In recent years, a bottom-up approach based on building-energy simulations coupled with stochastic modelling of occupant behaviours has been intensively developed to properly estimate the effect of diverse and stochastic occupant behaviours on energy loads, mainly for developing smart building-energy-management systems and the promotion of renewable energy sources. Considering this background, the objective of this study is to elucidate the modelling of the state transitional probability of occupants’ heat pump (HP) use embedded in most bottom-up approaches based on statistical analysis of the 2-year electricity data of 586 dwellings. The analysis results clearly suggested that the relationship between daily hours of HP use and the daily mean outdoor air temperature has seasonal differences, in which frequency of HP use in early summer and early winter is lower than that in late summer and late winter under the same daily mean outdoor air temperature conditions. In addition, the authors presented statistical models of daily HP use hours with an explanatory variable of outdoor temperature for a lapse of 10 days to model the seasonal influence, and showed better performance compared to the model expressed by daily mean outdoor temperature.
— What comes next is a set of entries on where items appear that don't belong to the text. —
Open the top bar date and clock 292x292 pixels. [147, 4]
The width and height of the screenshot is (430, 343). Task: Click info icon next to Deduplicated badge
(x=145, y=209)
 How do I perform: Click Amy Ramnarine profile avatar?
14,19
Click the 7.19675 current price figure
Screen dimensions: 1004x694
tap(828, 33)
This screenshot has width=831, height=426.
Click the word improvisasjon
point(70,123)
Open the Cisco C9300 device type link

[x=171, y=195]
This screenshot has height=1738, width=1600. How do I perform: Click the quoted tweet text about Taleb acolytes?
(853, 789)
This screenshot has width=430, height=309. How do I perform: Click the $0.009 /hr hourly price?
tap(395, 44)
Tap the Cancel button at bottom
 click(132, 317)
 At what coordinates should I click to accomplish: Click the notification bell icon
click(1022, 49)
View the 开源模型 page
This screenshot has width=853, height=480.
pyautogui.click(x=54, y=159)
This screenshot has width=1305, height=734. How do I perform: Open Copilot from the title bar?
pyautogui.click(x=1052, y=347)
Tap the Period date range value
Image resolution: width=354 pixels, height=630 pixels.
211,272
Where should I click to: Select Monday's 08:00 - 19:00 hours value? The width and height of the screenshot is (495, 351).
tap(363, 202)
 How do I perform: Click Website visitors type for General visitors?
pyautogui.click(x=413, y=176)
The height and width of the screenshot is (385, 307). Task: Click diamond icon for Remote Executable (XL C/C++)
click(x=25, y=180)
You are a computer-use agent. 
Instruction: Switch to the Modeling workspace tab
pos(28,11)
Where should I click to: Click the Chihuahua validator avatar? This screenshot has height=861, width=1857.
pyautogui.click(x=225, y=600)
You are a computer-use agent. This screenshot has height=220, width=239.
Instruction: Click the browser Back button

Furthermore, the authors revealed that such a seasonal change in behaviour is attributed to the state transitional probability of cooling use as a function of indoor thermal conditions based on a numerical simulation of the bottom-up approach. Finally, the authors proposed a revised model with the state transitional probability considering seasonal behaviour change, and the estimation results of household cooling use are consistent with the measured data.